The Belgian Foreign Trade Agency (BFTA) is a Belgian public institution, which is founded in 2002 to promote Belgian foreign trade.

== History ==

The Belgian Foreign Trade Agency was founded under the Cooperation Agreement of 24 May 2002 (only available in French and Dutch) agreed between the Federal Authority and the Regions. In recent decades, the competence for ‘foreign trade’ has undergone some phases of regionalisation in Belgium. Until 1990, the Belgian Foreign Trade Office (Belgische Dienst voor Buitenlandse Handel - Office belge du Commerce extérieur) was the most important institution for export promotion. In 1990, a Walloon agency Wallonia Foreign Trade and Investment Agency, was founded, followed by a Flemish equivalent in 1991 Flanders Investment & Trade. That same year, Brussels Invest & Export - now hub.brussels - was also founded.

The Agency has as Honorary Chairman His Majesty the King and as Chairman Didier Malherbe. Mrs Sarah Albaladejo Garcia is Vice-chair of the Board of Directors of the Agency.

== Financing ==
The Agency is financed by an indexed federal allocation and by contributions from the Regions on the basis of the distribution scale regarding taxes on natural persons.

== Activities ==

The Belgian Foreign Trade Agency endeavours to provide support to the three Regions and the federal government in promoting foreign trade.

In accordance with Article 3 of the Cooperation Agreement dated 24 May 2002 between the Federal Government and the Regions, the Agency is responsible for:

- deciding on and organising joint trade missions linked to an initiative by one or several of the Regions or at the request of the Federal Government,
- organising, developing and disseminating information, studies and documentation on foreign markets for the Regional Services responsible for foreign trade in accordance with Appendix 1,
- carrying out tasks of common interest as unanimously decided by the Board of Directors. In December 2014, the Board decided that, from 2015 onwards, the Belgian Foreign Trade Agency would contribute to the logistical organisation and the economic component of two State Visits abroad by the Belgian Sovereigns each year.

== 1. Organisation of Belgian economic missions ==
The Agency organises two economic missions a year in cooperation with the Wallonia Export-Investment Agency (AWEX), hub.brussels and Flanders Investment & Trade. In addition, the BFTA collaborates with the FPS Foreign Affairs, which is responsible for the protocol and political aspects of the programme. Companies from various industries take part in these missions, which chiefly focus on economic growth regions and countries.

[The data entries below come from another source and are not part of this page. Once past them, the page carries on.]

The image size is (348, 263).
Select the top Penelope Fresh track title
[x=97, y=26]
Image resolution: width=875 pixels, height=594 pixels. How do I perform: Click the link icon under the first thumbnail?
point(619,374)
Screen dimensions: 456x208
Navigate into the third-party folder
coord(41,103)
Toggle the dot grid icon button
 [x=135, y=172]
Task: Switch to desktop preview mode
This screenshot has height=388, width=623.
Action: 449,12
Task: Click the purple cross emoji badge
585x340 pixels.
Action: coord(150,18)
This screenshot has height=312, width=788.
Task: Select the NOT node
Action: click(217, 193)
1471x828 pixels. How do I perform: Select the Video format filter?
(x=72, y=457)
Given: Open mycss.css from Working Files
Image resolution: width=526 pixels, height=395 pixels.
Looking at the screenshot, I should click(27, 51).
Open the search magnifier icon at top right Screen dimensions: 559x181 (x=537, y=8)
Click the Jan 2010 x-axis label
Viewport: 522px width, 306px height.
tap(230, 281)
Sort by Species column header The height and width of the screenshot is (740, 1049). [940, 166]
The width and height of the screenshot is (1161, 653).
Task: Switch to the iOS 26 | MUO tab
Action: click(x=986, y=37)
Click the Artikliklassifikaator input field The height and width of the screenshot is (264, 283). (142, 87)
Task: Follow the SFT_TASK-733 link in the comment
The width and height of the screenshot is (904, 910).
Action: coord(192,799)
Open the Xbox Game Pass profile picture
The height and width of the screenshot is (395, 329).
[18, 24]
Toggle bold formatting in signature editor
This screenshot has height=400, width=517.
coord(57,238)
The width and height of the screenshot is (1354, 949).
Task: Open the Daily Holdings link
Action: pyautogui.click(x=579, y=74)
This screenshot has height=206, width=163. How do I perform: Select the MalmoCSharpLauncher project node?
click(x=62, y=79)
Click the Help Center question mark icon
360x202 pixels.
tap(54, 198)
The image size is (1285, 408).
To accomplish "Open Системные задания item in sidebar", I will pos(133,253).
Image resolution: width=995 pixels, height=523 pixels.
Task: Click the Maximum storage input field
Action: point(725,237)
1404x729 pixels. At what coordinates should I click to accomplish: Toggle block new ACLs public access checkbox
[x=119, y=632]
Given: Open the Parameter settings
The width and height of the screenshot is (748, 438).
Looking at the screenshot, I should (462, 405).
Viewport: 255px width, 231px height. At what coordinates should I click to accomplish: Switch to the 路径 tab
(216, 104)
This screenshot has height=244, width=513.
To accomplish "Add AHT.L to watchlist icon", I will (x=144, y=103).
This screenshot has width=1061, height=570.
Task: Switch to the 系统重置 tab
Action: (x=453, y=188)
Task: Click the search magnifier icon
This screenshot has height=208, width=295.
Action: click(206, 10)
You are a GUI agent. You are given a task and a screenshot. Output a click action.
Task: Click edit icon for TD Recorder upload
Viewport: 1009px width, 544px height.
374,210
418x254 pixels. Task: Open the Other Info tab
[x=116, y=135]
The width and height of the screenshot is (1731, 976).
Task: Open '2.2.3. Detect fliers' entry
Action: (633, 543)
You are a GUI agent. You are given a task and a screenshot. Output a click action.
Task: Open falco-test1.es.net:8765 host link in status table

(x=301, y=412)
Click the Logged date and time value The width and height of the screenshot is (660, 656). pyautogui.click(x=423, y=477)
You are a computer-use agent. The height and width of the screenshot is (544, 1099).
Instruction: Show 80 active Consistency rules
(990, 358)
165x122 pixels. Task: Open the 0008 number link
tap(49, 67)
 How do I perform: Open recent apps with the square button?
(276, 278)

Belgian business representatives can establish high-level contacts with leading local industrial players, organisations and public bodies during these missions.

== 2. Information dissemination (on foreign markets) ==

The Agency develops and disseminates information, studies and documentation on foreign markets for the benefit of the regional services responsible for foreign trade.
The agency also provides advice about international trade regulations and legislation.